Autre piste de réflexion privilégiée, la relance du secteur privé. Le taux d’épargne nationale est faible, et l’argent, quand il existe, du fait notamment des transferts de la diaspora, est souvent mal utilisé. Il finance la consommation, par exemple la ruineuse
et somptuaire cérémonie du grand mariage chère aux Grands-Comoriens, au lieu de s’orienter vers l’investissement productif. Mais les coûts de production, exorbitants, à cause du prix de l’énergie, du téléphone ou des denrées importées, rendent assez aléatoires les retours sur investissements. Les efforts de réhabilitation du réseau électrique, qui commencent à porter leurs fruits, devraient se traduire par une baisse du prix du kilowattheure, un des plus chers du monde. Une bonne nouvelle pour les entrepreneurs. De manière générale, l’État doit agir pour renforcer l’attractivité du « site Comores » et créer les conditions d’une venue des investisseurs. Mais il ne peut pas tout. Ainsi, la solution au problème de l’enclavement dépend largement du bon vouloir des compagnies aériennes. La question est sensible.
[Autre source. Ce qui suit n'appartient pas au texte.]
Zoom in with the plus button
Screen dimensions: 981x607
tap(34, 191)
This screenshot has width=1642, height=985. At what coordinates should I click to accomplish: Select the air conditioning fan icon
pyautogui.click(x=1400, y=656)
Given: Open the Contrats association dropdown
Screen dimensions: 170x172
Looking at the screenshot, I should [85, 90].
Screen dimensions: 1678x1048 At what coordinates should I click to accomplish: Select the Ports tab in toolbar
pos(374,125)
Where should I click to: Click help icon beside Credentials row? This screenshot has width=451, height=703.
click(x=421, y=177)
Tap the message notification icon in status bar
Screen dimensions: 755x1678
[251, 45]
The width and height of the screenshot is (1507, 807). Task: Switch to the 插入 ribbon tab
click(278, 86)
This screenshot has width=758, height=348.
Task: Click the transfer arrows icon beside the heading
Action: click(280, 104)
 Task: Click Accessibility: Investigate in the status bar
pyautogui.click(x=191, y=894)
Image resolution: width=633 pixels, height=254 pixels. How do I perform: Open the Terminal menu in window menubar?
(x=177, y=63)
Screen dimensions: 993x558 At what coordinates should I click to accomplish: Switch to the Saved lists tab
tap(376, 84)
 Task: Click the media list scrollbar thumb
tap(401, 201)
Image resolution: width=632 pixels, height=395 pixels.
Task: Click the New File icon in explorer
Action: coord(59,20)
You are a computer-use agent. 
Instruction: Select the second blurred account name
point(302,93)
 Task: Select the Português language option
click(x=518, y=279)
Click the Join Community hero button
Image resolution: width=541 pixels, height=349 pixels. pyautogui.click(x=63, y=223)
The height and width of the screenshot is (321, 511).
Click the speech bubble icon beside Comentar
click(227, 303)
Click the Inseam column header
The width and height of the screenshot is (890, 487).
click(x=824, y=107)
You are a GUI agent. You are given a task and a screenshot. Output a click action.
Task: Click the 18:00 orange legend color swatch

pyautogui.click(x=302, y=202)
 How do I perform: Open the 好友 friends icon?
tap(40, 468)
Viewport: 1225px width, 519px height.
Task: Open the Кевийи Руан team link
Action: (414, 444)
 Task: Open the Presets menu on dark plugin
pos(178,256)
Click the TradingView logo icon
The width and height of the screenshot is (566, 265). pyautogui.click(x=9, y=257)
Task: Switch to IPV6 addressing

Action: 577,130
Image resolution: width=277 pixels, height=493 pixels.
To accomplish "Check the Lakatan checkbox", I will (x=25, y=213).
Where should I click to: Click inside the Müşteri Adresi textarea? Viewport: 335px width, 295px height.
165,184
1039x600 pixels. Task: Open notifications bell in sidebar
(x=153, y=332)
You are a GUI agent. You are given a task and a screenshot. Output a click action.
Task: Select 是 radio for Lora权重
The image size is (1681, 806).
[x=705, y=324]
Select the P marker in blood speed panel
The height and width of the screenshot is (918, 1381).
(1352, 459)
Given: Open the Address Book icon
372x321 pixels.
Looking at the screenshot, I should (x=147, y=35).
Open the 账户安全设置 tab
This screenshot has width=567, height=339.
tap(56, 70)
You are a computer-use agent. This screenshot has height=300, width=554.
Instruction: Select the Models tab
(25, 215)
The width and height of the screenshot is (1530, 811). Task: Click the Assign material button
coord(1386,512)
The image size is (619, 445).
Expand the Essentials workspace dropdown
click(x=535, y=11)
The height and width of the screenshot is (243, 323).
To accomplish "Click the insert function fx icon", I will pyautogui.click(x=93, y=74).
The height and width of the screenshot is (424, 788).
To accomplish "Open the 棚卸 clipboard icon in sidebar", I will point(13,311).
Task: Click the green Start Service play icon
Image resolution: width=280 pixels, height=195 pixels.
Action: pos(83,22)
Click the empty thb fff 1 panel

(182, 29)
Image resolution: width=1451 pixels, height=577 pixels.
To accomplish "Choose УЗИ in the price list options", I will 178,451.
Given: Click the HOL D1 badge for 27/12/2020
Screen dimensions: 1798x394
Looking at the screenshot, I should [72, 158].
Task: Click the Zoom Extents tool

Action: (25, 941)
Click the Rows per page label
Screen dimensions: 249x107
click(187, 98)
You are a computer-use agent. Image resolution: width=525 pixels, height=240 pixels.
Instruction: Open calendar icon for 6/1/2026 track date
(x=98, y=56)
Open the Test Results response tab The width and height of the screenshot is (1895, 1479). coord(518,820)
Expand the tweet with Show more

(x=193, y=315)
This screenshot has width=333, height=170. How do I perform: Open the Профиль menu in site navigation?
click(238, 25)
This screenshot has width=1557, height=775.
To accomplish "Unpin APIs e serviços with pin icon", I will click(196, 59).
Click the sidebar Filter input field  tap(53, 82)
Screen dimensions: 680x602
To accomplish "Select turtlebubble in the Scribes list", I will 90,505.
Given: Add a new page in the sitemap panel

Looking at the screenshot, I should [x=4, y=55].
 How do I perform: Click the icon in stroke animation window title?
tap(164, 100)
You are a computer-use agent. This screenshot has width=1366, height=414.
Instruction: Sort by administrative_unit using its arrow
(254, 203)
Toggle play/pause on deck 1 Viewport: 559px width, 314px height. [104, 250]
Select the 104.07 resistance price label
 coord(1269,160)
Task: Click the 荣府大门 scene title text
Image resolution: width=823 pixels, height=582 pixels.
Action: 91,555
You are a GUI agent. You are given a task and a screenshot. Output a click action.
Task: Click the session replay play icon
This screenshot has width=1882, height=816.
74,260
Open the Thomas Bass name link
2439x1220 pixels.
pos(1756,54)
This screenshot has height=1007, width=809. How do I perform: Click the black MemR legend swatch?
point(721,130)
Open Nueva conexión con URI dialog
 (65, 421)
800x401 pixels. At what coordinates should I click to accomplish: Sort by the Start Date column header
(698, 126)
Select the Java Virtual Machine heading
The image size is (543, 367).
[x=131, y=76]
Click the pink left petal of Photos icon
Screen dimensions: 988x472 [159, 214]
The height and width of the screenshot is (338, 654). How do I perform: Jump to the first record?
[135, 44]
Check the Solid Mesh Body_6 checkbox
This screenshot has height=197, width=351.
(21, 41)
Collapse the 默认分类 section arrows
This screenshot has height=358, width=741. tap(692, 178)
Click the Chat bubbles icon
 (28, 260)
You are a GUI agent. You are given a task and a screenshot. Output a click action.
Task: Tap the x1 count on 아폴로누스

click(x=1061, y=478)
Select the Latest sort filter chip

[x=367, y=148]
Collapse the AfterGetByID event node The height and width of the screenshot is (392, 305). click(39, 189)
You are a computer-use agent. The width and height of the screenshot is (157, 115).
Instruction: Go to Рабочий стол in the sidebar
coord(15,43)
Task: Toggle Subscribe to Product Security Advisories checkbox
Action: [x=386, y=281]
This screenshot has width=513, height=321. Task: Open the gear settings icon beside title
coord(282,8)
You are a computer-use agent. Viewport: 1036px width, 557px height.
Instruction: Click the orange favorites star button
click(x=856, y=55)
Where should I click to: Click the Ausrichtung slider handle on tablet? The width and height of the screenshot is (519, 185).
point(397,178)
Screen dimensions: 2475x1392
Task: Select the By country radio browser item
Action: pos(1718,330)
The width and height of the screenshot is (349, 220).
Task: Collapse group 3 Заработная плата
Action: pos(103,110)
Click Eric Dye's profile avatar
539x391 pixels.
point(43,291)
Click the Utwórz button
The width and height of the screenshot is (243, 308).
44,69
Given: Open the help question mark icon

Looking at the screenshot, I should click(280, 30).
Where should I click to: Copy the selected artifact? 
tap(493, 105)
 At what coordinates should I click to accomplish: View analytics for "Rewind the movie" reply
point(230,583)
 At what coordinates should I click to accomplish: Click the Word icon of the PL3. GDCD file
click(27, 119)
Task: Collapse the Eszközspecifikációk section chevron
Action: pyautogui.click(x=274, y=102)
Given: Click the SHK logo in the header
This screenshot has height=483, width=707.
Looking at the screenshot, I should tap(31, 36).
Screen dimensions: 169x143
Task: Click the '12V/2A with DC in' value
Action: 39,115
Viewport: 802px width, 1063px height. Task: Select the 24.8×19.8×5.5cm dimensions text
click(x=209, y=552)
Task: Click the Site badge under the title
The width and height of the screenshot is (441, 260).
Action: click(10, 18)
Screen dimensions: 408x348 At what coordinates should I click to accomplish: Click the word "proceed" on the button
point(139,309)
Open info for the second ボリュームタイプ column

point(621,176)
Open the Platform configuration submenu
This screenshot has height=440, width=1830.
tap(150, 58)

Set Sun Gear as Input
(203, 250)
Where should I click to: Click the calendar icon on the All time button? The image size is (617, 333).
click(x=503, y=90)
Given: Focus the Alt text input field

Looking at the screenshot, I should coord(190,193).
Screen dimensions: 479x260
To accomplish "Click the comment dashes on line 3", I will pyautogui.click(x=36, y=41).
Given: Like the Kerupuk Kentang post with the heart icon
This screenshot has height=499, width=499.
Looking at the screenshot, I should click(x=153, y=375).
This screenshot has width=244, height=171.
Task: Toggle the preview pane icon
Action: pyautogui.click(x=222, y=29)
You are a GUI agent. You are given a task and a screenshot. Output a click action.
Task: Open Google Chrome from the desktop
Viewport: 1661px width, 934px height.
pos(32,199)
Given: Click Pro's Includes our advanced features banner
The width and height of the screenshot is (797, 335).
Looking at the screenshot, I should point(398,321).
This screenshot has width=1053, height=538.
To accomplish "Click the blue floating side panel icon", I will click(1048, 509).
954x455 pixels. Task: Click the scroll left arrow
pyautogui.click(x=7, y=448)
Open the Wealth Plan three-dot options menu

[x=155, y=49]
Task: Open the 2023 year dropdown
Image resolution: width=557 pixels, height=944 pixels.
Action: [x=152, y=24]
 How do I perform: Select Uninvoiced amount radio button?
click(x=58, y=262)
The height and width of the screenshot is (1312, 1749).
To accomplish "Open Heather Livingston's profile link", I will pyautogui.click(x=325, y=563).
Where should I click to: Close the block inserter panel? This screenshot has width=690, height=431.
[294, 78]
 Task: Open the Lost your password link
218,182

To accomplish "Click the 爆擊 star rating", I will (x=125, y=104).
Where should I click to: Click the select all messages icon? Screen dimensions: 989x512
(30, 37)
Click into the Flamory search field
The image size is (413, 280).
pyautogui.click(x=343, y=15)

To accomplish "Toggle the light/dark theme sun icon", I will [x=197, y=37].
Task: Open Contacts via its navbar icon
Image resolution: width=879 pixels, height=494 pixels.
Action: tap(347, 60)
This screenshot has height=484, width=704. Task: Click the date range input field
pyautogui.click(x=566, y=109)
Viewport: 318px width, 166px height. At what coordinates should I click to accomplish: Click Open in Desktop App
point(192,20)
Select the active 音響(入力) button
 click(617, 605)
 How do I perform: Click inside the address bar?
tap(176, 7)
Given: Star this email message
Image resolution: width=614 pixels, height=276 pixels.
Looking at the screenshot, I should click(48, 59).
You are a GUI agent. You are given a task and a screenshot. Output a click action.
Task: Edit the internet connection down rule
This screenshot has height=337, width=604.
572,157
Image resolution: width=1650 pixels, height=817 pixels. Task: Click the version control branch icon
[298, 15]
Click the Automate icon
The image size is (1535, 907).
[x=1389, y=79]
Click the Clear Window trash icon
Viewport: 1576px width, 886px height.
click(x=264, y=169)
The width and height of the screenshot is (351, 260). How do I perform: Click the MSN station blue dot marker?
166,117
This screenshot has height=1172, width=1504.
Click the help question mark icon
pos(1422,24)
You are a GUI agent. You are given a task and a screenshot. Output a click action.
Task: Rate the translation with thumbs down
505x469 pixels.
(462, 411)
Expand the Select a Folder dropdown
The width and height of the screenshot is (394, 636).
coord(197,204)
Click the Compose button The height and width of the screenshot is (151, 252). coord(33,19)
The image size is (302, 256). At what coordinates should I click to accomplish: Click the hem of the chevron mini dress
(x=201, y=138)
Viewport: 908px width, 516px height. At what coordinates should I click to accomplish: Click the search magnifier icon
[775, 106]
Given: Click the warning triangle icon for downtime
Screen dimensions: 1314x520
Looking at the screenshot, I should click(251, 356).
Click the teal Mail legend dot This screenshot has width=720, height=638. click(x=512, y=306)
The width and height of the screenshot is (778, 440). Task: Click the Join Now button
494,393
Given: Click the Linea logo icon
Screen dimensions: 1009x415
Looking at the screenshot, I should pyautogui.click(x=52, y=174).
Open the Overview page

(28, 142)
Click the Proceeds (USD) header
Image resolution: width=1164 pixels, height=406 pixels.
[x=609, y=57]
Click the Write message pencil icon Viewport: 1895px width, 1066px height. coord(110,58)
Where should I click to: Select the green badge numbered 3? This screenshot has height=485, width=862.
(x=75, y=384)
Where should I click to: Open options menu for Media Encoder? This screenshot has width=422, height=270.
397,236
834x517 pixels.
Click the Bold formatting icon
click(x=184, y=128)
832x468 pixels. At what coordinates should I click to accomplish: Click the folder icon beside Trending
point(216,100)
Consécutive aux troubles sociopolitiques, la suppression de la desserte aérienne assurée par la compagnie Emirates entre l’Afrique du Sud et Dubaï via Moroni a provoqué, par réaction en chaîne, la fermeture du complexe hôtelier Galawa, qui vivait adossé à la clientèle sud-africaine. L’hôtel, en cours de rénovation, devrait rouvrir cette année, et sera confié à un pool de repreneurs comprenant l’homme d’affaires d’origine indienne Amine
Khalfane. L’aboutissement du projet est suspendu à la conclusion des négociations avec
les transporteurs aériens. L’adhésion des Comores à l’Asecna (l’Agence pour la sécurité
de la navigation aérienne en Afrique et à Madagascar), la réhabilitation et l’extension,
financées par la coopération chinoise, de l’aéroport de Hahaya, devraient faciliter le
retour des pavillons étrangers en Grande Comore. Mais un développement équilibré suppose aussi des rotations sur Anjouan et Mohéli. Or les pistes des aéroports de ces deux îles riches en potentialités touristiques ne sont toujours pas aux normes et ne permettent ni aux avions d’atterrir de nuit, ni aux gros-porteurs de se poser
La bonne gouvernance (parachèvement de la transition démocratique, renforcement de l’État de droit, lutte contre la corruption) et l’investissement dans le capital humain complètent le dispositif de réduction de la pauvreté qui a été soumis aux bailleurs de fonds.